CAD (Computer-Aided Design) plays a crucial role in mechanical industry, where large numbers of similar-shaped CAD parts are often created. Efficiently reusing these parts is key to reducing design and production costs for enterprises. Retrieval systems are vital for achieving CAD reuse, but the complex shapes of CAD models are difficult to accurately describe using text or keywords, making traditional retrieval methods ineffective. While existing representation learning approaches have been developed for CAD, manually labeling similar samples in these methods is expensive. Additionally, CAD models' unique parameterized data structure presents challenges for applying existing 3D shape representation learning techniques directly. In this work, we propose GC-CAD, a self-supervised contrastive graph neural network-based method for mechanical CAD retrieval that directly models parameterized CAD raw files. GC-CAD consists of two key modules: structure-aware representation learning and contrastive graph learning framework. The method leverages graph neural networks to extract both geometric and topological information from CAD models, generating feature representations. We then introduce a simple yet effective contrastive graph learning framework approach, enabling the model to train without manual labels and generate retrieval-ready representations. Experimental results on four datasets including human evaluation demonstrate that the proposed method achieves significant accuracy improvements and up to 100 times efficiency improvement over the baseline methods.

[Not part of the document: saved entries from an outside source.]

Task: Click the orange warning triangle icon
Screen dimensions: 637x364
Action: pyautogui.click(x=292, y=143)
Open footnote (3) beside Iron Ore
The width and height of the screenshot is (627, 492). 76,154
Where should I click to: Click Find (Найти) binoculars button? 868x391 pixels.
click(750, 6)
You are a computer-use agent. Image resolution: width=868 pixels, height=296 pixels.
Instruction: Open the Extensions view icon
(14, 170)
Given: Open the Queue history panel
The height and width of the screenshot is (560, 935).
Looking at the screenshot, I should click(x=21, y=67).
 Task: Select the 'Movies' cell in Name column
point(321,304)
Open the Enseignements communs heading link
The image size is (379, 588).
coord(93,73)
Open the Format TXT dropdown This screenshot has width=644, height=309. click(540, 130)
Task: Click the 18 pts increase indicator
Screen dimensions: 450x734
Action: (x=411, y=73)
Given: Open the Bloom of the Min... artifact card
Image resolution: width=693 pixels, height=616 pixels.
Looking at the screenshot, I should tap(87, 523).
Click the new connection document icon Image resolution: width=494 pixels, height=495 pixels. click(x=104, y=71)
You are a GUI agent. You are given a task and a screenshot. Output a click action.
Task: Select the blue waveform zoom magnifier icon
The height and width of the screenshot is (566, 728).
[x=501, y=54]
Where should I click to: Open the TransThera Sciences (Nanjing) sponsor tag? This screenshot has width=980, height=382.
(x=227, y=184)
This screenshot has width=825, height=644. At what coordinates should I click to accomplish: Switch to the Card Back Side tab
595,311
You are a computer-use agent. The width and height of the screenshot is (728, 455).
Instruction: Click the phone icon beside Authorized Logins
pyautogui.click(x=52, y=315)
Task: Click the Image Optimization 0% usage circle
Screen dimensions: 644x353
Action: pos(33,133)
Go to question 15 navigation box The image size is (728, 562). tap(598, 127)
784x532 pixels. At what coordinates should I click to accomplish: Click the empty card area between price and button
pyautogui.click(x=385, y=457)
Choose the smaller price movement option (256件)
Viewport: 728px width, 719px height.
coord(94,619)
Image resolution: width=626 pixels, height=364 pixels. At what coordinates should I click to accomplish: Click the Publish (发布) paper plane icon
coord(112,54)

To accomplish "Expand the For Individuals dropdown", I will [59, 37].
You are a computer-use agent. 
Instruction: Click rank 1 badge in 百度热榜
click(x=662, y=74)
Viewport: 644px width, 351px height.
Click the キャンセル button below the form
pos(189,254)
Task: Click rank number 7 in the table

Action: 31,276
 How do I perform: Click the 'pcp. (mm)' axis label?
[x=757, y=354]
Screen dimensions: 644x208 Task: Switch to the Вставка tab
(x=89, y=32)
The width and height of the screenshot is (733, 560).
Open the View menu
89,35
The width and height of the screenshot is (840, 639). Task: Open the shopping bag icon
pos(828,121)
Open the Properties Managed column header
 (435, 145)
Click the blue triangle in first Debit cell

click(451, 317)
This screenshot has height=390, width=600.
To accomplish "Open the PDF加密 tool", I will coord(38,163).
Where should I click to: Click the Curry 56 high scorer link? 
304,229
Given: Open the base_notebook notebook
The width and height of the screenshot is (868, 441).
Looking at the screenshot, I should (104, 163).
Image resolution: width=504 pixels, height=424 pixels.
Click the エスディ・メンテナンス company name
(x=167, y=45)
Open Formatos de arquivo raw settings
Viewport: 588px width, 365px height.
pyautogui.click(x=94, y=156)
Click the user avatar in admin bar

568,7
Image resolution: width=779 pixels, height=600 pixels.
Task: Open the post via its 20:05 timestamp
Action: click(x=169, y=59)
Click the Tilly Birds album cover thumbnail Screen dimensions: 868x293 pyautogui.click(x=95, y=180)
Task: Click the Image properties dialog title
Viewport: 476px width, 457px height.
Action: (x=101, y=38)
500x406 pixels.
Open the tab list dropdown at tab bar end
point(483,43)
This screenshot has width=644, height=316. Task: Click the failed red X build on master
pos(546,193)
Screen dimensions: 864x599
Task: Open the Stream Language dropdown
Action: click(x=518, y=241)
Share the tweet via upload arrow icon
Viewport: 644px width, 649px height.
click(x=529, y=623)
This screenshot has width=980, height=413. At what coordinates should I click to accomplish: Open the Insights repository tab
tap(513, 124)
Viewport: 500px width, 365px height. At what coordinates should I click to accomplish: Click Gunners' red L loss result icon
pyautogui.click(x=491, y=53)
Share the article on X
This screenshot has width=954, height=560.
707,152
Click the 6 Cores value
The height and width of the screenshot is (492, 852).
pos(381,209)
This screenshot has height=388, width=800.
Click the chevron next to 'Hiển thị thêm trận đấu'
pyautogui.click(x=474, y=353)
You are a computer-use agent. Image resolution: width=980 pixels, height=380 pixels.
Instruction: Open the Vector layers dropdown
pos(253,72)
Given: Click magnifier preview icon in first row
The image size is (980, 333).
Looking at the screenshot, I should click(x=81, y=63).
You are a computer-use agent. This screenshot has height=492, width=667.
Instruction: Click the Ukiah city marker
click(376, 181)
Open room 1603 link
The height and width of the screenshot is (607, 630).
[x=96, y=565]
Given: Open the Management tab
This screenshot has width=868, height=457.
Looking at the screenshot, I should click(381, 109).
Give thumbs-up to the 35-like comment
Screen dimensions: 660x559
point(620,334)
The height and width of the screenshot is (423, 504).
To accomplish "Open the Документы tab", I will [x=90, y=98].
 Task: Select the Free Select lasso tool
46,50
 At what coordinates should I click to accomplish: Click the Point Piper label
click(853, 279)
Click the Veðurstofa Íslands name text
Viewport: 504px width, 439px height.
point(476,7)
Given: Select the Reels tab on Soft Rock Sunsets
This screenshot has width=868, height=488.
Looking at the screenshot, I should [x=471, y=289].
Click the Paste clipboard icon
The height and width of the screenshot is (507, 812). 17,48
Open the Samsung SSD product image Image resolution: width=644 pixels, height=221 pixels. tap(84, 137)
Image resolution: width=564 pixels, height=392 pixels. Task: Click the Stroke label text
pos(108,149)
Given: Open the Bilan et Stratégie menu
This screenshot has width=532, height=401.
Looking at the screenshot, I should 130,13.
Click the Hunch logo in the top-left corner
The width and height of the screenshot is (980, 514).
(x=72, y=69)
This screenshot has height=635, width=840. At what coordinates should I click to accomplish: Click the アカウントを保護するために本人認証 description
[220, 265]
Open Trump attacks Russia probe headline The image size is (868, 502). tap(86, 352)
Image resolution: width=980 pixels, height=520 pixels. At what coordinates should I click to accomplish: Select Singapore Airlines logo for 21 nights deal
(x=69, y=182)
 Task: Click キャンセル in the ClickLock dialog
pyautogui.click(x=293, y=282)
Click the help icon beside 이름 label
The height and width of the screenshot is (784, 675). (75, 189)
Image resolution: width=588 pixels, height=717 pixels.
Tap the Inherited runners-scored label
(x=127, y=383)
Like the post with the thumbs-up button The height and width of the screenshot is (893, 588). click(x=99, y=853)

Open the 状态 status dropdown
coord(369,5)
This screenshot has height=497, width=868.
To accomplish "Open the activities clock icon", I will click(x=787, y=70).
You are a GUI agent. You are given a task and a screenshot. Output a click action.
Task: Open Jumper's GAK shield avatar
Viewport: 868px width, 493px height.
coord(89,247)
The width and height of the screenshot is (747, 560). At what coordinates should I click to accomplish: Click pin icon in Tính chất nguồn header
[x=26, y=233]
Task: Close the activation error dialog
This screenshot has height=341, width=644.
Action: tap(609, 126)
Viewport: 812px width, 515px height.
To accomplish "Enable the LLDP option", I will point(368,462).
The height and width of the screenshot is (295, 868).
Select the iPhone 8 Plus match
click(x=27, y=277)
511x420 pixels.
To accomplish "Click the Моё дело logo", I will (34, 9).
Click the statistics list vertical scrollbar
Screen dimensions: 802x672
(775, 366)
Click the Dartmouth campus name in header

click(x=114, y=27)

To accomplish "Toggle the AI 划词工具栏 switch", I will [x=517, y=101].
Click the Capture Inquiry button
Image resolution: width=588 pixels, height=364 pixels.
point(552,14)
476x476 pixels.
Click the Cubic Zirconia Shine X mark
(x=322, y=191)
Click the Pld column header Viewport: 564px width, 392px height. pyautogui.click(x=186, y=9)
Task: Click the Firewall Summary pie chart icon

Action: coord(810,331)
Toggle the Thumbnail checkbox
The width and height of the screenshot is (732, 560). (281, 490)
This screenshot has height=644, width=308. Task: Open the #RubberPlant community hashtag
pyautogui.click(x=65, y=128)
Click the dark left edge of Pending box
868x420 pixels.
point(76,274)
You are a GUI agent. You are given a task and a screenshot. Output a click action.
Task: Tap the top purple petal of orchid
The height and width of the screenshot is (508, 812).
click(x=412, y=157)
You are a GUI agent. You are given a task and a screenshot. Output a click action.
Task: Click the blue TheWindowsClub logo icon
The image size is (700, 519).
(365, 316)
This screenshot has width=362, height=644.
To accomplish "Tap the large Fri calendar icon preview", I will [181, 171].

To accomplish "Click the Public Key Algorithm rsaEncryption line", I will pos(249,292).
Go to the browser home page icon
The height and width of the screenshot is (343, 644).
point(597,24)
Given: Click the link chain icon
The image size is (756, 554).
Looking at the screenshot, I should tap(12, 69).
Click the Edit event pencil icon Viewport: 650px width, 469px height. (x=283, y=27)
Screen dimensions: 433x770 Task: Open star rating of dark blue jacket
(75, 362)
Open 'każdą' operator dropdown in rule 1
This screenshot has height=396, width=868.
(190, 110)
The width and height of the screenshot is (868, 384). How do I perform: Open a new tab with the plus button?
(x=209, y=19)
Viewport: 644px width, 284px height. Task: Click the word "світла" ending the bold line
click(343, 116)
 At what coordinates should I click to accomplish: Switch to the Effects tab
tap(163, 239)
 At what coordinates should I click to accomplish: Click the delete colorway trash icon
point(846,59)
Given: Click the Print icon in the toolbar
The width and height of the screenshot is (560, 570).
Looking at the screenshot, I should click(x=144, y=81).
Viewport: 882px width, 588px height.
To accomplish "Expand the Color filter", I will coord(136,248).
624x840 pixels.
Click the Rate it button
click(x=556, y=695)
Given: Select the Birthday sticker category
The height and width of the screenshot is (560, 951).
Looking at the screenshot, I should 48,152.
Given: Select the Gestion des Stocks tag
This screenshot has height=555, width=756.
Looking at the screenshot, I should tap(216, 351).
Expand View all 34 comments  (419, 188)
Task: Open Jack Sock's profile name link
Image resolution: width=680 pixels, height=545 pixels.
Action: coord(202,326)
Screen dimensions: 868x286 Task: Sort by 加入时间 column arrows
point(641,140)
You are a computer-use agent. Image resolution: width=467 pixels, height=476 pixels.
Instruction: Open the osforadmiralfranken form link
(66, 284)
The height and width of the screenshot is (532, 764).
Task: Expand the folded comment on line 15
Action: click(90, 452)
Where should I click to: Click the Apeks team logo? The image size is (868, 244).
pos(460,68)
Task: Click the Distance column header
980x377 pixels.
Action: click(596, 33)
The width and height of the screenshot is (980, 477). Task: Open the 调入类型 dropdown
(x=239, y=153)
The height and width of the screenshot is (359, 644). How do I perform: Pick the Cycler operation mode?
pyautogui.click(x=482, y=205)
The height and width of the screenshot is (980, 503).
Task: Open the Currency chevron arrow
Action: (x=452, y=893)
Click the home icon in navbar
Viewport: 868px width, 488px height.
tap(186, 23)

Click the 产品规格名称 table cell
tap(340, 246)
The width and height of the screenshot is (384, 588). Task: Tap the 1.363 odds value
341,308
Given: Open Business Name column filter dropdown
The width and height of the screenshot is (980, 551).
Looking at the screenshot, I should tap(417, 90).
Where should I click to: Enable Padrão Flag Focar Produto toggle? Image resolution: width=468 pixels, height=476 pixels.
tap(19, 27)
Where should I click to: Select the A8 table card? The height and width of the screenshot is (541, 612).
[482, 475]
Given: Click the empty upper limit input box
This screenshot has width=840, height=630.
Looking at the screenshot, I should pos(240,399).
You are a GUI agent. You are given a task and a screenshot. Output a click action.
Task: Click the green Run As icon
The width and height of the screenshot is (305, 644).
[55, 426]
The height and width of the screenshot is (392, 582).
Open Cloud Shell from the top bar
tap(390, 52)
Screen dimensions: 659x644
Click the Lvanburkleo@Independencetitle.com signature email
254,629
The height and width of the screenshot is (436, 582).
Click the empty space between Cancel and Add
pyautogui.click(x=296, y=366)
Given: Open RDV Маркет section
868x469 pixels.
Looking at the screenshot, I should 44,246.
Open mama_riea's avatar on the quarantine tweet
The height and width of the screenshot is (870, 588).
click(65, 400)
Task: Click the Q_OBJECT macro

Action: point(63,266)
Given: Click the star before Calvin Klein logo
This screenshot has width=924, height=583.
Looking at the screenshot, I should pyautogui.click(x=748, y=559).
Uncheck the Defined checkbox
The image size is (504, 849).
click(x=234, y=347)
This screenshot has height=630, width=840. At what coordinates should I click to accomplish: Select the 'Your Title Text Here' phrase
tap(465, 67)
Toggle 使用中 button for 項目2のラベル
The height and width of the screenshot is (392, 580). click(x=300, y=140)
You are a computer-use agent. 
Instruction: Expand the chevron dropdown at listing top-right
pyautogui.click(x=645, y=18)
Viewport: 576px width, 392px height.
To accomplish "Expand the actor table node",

翻译：CAD（计算机辅助设计）在机械工业中扮演着关键角色，行业中常常产生大量形状相似的CAD零件。高效复用这些零件是企业降低设计与生产成本的关键。检索系统对于实现CAD复用至关重要，但CAD模型复杂的几何形状难以用文本或关键词准确描述，导致传统检索方法效果不佳。尽管已有针对CAD的表征学习方法被提出，但这些方法中手动标注相似样本的成本高昂。此外，CAD模型独特的参数化数据结构对直接应用现有的三维形状表征学习技术构成了挑战。本研究提出GC-CAD，一种基于自监督对比图神经网络的机械CAD检索方法，可直接对参数化CAD原始文件进行建模。GC-CAD包含两个核心模块：结构感知表征学习与对比图学习框架。该方法利用图神经网络从CAD模型中提取几何与拓扑信息，生成特征表示。我们进而引入一种简洁而有效的对比图学习框架，使模型能够在无需人工标注的情况下进行训练，并生成可直接用于检索的表示。在包含人工评估的四个数据集上的实验结果表明，所提方法相比基线方法实现了显著的精度提升，且检索效率最高可提升100倍。